Expect cheers among hardcore online game enthusiasts when they learn Merriam-Webster's Word of the Year. Or, more accurately, expect them to "w00t."
"W00t," a hybrid of letters and numbers used by gamers as an exclamation of happiness, topped all other terms in the Springfield dictionary publisher's online poll for the word that best sums up 2007.
Merriam-Webster's president, John Morse, said "w00t" was an ideal choice because it blends whimsy and new technology.
"It shows a really interesting thing that's going on in language. It's a term that's arrived only because we're now communicating electronically with each other," Morse said.

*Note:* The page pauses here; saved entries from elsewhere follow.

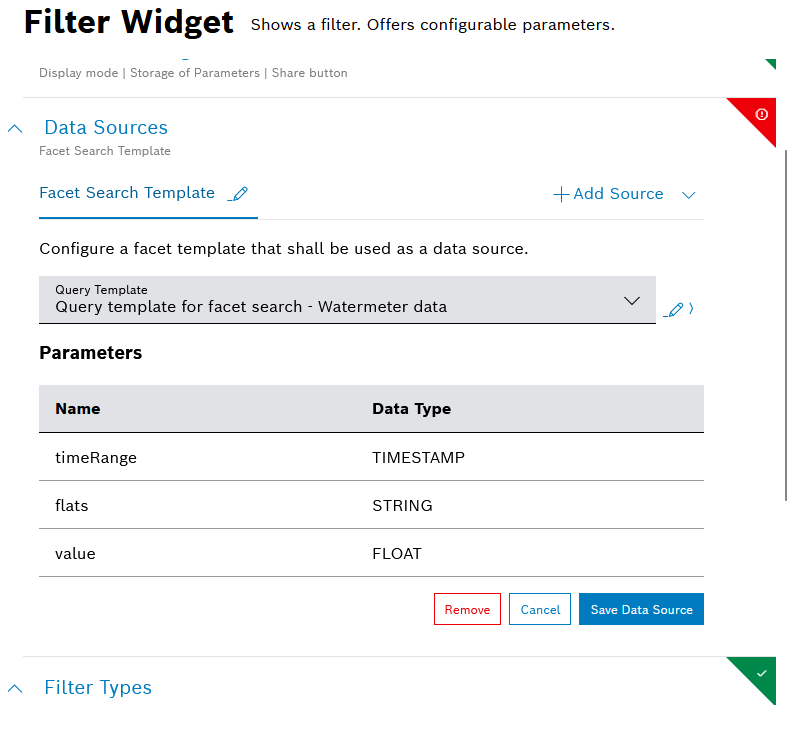Expand the Add Source dropdown arrow
789x730 pixels.
tap(688, 195)
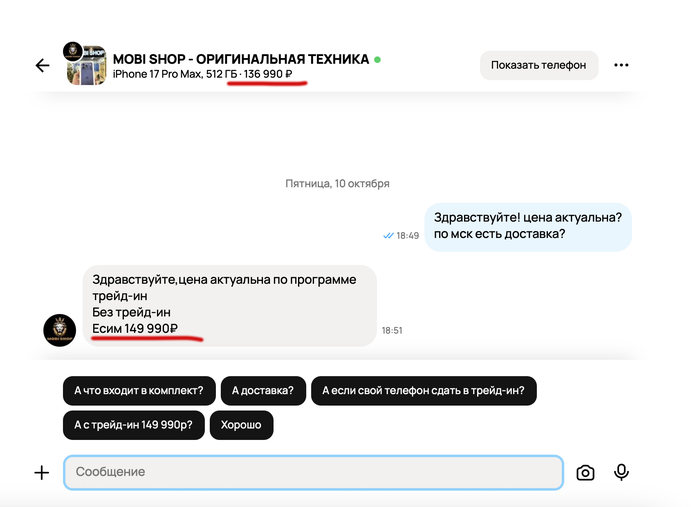Open the MOBI SHOP seller profile title
This screenshot has height=507, width=700.
pos(241,59)

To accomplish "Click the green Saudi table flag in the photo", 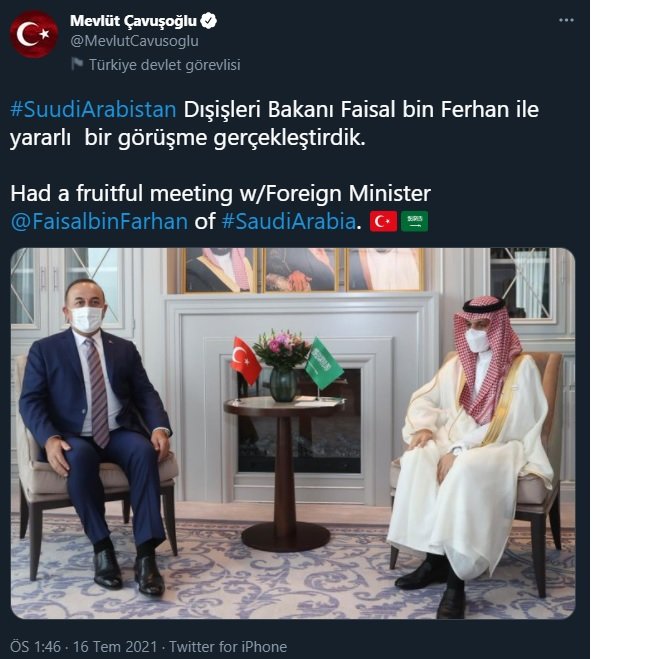I will point(323,362).
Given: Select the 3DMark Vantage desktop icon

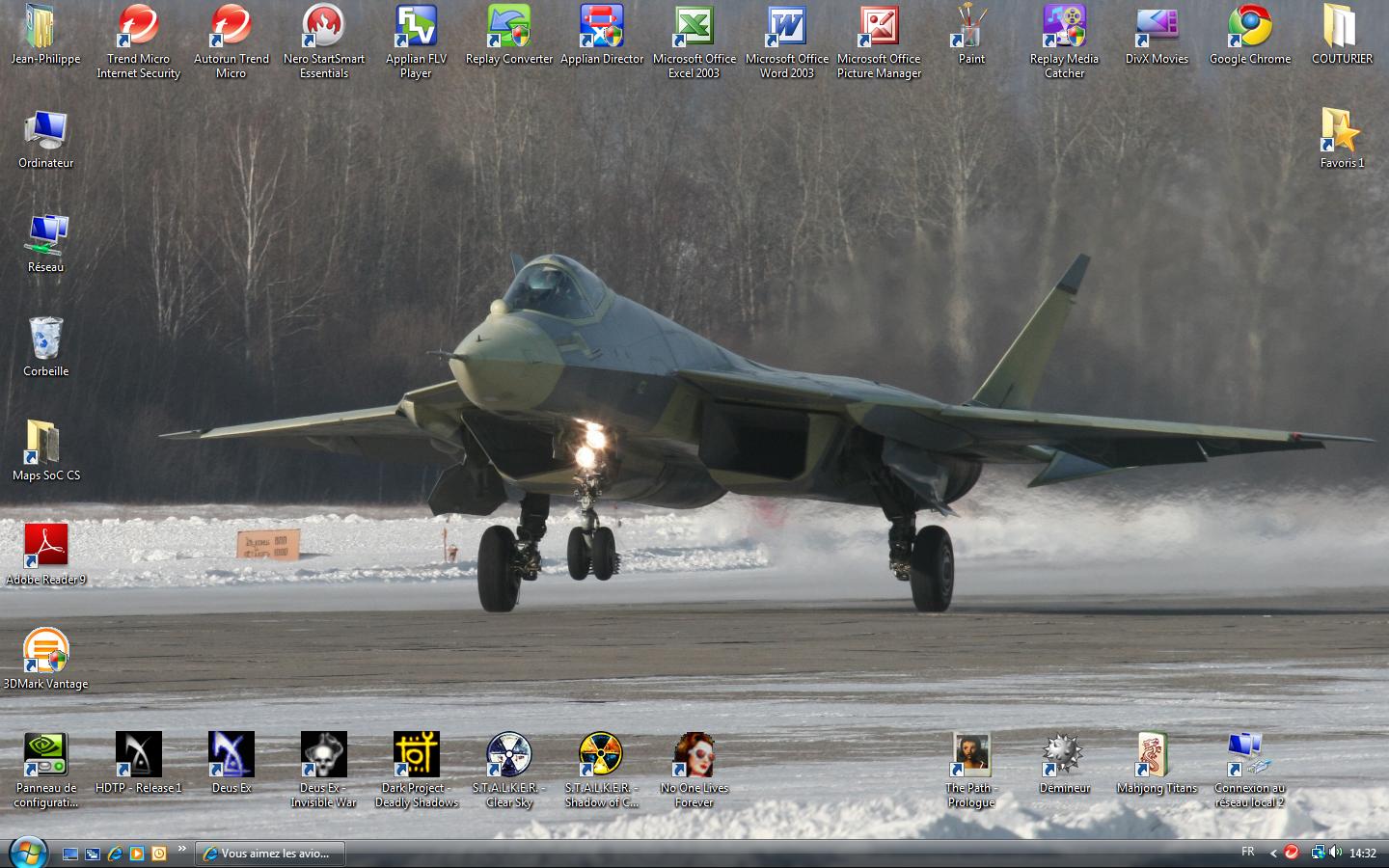Looking at the screenshot, I should click(45, 651).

Gamers commonly substitute numbers and symbols for the letters they resemble, Morse says, creating what they call "l33t speak" — that's "leet" when spoken, short for "elite" to the rest of the world.
For technophobes, the word also is familiar from the 1990 movie "Pretty Woman," in which Julia Roberts startles her date's upper-crust friends with a hearty "Woot, woot, woot!" at a polo match.
The 2006 pick, "truthiness," also has its roots in pop culture. It was popularized by Comedy Central satirical political commentator Stephen Colbert.
Some also-rans in the 2007 list: the use of "facebook" as a verb to signify using the Web site by that name; nuanced terms such as "quixotic" and "hypocrite"; and "blamestorm," a meeting in which mistakes are aired, fingers are pointed and much discomfort is had by all.